- Dataset entries:
--
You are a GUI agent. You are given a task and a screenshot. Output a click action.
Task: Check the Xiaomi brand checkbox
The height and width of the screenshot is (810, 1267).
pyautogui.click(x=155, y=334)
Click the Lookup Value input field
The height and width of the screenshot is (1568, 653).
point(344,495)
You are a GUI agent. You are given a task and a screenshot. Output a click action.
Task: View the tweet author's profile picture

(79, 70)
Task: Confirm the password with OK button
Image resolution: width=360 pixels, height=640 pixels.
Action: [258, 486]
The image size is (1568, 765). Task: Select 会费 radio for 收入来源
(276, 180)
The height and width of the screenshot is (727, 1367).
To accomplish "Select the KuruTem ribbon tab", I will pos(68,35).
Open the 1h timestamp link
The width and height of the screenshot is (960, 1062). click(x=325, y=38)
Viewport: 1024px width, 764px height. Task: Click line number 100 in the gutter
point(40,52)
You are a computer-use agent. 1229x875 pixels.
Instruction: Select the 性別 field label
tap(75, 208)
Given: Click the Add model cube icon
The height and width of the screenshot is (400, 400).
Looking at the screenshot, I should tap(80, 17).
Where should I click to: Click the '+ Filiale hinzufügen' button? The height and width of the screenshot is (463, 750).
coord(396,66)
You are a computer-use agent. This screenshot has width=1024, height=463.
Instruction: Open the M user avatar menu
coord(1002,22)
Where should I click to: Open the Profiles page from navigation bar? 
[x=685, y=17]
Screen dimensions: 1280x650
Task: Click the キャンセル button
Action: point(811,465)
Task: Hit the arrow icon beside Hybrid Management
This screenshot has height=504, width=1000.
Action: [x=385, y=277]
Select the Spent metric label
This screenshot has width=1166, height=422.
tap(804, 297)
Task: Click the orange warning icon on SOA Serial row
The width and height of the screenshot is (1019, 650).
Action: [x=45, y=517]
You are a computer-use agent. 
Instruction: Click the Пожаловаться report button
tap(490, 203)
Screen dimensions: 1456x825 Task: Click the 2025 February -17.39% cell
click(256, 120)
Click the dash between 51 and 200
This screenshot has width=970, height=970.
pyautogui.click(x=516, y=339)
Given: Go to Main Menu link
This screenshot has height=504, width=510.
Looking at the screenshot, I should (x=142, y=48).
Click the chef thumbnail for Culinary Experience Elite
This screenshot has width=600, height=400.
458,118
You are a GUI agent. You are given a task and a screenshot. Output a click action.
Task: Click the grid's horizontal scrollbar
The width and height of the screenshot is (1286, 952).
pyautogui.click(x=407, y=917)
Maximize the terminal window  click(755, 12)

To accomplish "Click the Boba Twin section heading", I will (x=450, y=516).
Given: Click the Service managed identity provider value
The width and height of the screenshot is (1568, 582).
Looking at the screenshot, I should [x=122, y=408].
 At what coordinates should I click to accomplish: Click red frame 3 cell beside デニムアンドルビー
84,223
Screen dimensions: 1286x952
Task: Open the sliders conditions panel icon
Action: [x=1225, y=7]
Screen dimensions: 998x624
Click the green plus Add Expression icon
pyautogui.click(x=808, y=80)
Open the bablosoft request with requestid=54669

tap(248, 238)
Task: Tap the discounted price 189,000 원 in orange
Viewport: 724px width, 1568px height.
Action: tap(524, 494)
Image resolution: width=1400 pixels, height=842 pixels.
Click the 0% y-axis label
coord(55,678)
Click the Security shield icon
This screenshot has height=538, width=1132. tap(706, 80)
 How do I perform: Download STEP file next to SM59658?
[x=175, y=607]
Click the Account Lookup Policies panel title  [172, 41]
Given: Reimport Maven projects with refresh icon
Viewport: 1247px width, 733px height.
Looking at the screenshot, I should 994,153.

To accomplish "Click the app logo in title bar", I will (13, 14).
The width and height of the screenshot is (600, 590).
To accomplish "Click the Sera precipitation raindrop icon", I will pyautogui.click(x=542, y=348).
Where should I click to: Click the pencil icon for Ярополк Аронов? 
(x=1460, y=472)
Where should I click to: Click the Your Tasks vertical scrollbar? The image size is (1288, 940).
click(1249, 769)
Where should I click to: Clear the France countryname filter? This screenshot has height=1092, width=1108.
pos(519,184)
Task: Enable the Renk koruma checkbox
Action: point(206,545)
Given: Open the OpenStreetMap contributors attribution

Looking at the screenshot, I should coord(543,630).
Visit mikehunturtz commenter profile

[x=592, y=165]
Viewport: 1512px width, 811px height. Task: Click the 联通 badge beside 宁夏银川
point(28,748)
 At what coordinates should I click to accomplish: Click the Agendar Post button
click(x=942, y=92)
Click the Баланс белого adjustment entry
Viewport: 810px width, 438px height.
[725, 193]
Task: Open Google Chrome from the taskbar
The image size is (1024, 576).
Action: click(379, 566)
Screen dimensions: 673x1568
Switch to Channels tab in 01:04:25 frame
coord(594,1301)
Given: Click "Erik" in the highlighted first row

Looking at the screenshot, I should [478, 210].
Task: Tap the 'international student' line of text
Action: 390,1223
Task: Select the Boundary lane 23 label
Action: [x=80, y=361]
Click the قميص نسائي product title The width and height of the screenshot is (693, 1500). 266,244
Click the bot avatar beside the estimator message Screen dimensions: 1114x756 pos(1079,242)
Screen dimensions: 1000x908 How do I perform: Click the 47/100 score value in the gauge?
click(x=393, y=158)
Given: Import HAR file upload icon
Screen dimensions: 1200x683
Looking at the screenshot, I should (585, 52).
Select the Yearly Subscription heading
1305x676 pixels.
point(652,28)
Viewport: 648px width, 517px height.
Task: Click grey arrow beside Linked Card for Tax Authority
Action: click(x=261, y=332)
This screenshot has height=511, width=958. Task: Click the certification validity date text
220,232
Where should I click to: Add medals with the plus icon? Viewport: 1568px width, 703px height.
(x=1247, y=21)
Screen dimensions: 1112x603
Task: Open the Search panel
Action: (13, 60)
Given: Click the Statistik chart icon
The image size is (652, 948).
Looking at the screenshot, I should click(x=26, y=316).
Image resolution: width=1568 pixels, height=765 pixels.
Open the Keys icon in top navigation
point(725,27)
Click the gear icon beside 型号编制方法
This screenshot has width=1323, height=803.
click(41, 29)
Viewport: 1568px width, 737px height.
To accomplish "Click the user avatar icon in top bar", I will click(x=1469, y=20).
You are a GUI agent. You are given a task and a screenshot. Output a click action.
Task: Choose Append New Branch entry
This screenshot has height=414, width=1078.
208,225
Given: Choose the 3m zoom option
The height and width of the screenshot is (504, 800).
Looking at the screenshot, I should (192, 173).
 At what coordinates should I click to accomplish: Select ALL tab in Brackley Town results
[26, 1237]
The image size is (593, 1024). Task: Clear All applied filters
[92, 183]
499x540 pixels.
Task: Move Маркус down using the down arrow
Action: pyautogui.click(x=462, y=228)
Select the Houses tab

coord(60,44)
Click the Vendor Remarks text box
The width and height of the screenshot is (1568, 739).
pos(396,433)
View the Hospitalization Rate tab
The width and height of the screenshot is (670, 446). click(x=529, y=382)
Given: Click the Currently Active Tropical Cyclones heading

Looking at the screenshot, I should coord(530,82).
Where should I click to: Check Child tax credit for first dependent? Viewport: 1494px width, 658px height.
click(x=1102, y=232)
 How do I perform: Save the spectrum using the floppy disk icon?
--
- YOUR INSTRUCTIONS:
All of the data above should be set down again exactly.

- TASK OUTPUT:
You are a GUI agent. You are given a task and a screenshot. Output a click action.
Task: Check the Xiaomi brand checkbox
The height and width of the screenshot is (810, 1267).
pyautogui.click(x=155, y=334)
Click the Lookup Value input field
The height and width of the screenshot is (1568, 653).
point(344,495)
You are a GUI agent. You are given a task and a screenshot. Output a click action.
Task: View the tweet author's profile picture

(79, 70)
Task: Confirm the password with OK button
Image resolution: width=360 pixels, height=640 pixels.
Action: [258, 486]
The image size is (1568, 765). Task: Select 会费 radio for 收入来源
(276, 180)
The height and width of the screenshot is (727, 1367).
To accomplish "Select the KuruTem ribbon tab", I will pos(68,35).
Open the 1h timestamp link
The width and height of the screenshot is (960, 1062). click(x=325, y=38)
Viewport: 1024px width, 764px height. Task: Click line number 100 in the gutter
point(40,52)
You are a computer-use agent. 1229x875 pixels.
Instruction: Select the 性別 field label
tap(75, 208)
Given: Click the Add model cube icon
The height and width of the screenshot is (400, 400).
Looking at the screenshot, I should tap(80, 17).
Where should I click to: Click the '+ Filiale hinzufügen' button? The height and width of the screenshot is (463, 750).
coord(396,66)
You are a computer-use agent. This screenshot has width=1024, height=463.
Instruction: Open the M user avatar menu
coord(1002,22)
Where should I click to: Open the Profiles page from navigation bar? 
[x=685, y=17]
Screen dimensions: 1280x650
Task: Click the キャンセル button
Action: point(811,465)
Task: Hit the arrow icon beside Hybrid Management
This screenshot has height=504, width=1000.
Action: [x=385, y=277]
Select the Spent metric label
This screenshot has width=1166, height=422.
tap(804, 297)
Task: Click the orange warning icon on SOA Serial row
The width and height of the screenshot is (1019, 650).
Action: [x=45, y=517]
You are a computer-use agent. 
Instruction: Click the Пожаловаться report button
tap(490, 203)
Screen dimensions: 1456x825 Task: Click the 2025 February -17.39% cell
click(256, 120)
Click the dash between 51 and 200
This screenshot has width=970, height=970.
pyautogui.click(x=516, y=339)
Given: Go to Main Menu link
This screenshot has height=504, width=510.
Looking at the screenshot, I should (x=142, y=48).
Click the chef thumbnail for Culinary Experience Elite
This screenshot has width=600, height=400.
458,118
You are a GUI agent. You are given a task and a screenshot. Output a click action.
Task: Click the grid's horizontal scrollbar
The width and height of the screenshot is (1286, 952).
pyautogui.click(x=407, y=917)
Maximize the terminal window  click(755, 12)

To accomplish "Click the Boba Twin section heading", I will (x=450, y=516).
Given: Click the Service managed identity provider value
The width and height of the screenshot is (1568, 582).
Looking at the screenshot, I should [x=122, y=408].
 At what coordinates should I click to accomplish: Click red frame 3 cell beside デニムアンドルビー
84,223
Screen dimensions: 1286x952
Task: Open the sliders conditions panel icon
Action: [x=1225, y=7]
Screen dimensions: 998x624
Click the green plus Add Expression icon
pyautogui.click(x=808, y=80)
Open the bablosoft request with requestid=54669

tap(248, 238)
Task: Tap the discounted price 189,000 원 in orange
Viewport: 724px width, 1568px height.
Action: tap(524, 494)
Image resolution: width=1400 pixels, height=842 pixels.
Click the 0% y-axis label
coord(55,678)
Click the Security shield icon
This screenshot has height=538, width=1132. tap(706, 80)
 How do I perform: Download STEP file next to SM59658?
[x=175, y=607]
Click the Account Lookup Policies panel title  [172, 41]
Given: Reimport Maven projects with refresh icon
Viewport: 1247px width, 733px height.
Looking at the screenshot, I should 994,153.

To accomplish "Click the app logo in title bar", I will (13, 14).
The width and height of the screenshot is (600, 590).
To accomplish "Click the Sera precipitation raindrop icon", I will pyautogui.click(x=542, y=348).
Where should I click to: Click the pencil icon for Ярополк Аронов? 
(x=1460, y=472)
Where should I click to: Click the Your Tasks vertical scrollbar? The image size is (1288, 940).
click(1249, 769)
Where should I click to: Clear the France countryname filter? This screenshot has height=1092, width=1108.
pos(519,184)
Task: Enable the Renk koruma checkbox
Action: point(206,545)
Given: Open the OpenStreetMap contributors attribution

Looking at the screenshot, I should coord(543,630).
Visit mikehunturtz commenter profile

[x=592, y=165]
Viewport: 1512px width, 811px height. Task: Click the 联通 badge beside 宁夏银川
point(28,748)
 At what coordinates should I click to accomplish: Click the Agendar Post button
click(x=942, y=92)
Click the Баланс белого adjustment entry
Viewport: 810px width, 438px height.
[725, 193]
Task: Open Google Chrome from the taskbar
The image size is (1024, 576).
Action: click(379, 566)
Screen dimensions: 673x1568
Switch to Channels tab in 01:04:25 frame
coord(594,1301)
Given: Click "Erik" in the highlighted first row

Looking at the screenshot, I should [478, 210].
Task: Tap the 'international student' line of text
Action: 390,1223
Task: Select the Boundary lane 23 label
Action: [x=80, y=361]
Click the قميص نسائي product title The width and height of the screenshot is (693, 1500). 266,244
Click the bot avatar beside the estimator message Screen dimensions: 1114x756 pos(1079,242)
Screen dimensions: 1000x908 How do I perform: Click the 47/100 score value in the gauge?
click(x=393, y=158)
Given: Import HAR file upload icon
Screen dimensions: 1200x683
Looking at the screenshot, I should (585, 52).
Select the Yearly Subscription heading
1305x676 pixels.
point(652,28)
Viewport: 648px width, 517px height.
Task: Click grey arrow beside Linked Card for Tax Authority
Action: click(x=261, y=332)
This screenshot has height=511, width=958. Task: Click the certification validity date text
220,232
Where should I click to: Add medals with the plus icon? Viewport: 1568px width, 703px height.
(x=1247, y=21)
Screen dimensions: 1112x603
Task: Open the Search panel
Action: (13, 60)
Given: Click the Statistik chart icon
The image size is (652, 948).
Looking at the screenshot, I should click(x=26, y=316).
Image resolution: width=1568 pixels, height=765 pixels.
Open the Keys icon in top navigation
point(725,27)
Click the gear icon beside 型号编制方法
This screenshot has width=1323, height=803.
click(41, 29)
Viewport: 1568px width, 737px height.
To accomplish "Click the user avatar icon in top bar", I will click(x=1469, y=20).
You are a GUI agent. You are given a task and a screenshot. Output a click action.
Task: Choose Append New Branch entry
This screenshot has height=414, width=1078.
208,225
Given: Choose the 3m zoom option
The height and width of the screenshot is (504, 800).
Looking at the screenshot, I should (192, 173).
 At what coordinates should I click to accomplish: Select ALL tab in Brackley Town results
[26, 1237]
The image size is (593, 1024). Task: Clear All applied filters
[92, 183]
499x540 pixels.
Task: Move Маркус down using the down arrow
Action: pyautogui.click(x=462, y=228)
Select the Houses tab

coord(60,44)
Click the Vendor Remarks text box
The width and height of the screenshot is (1568, 739).
pos(396,433)
View the Hospitalization Rate tab
The width and height of the screenshot is (670, 446). click(x=529, y=382)
Given: Click the Currently Active Tropical Cyclones heading

Looking at the screenshot, I should coord(530,82).
Where should I click to: Check Child tax credit for first dependent? Viewport: 1494px width, 658px height.
click(x=1102, y=232)
 How do I perform: Save the spectrum using the floppy disk icon?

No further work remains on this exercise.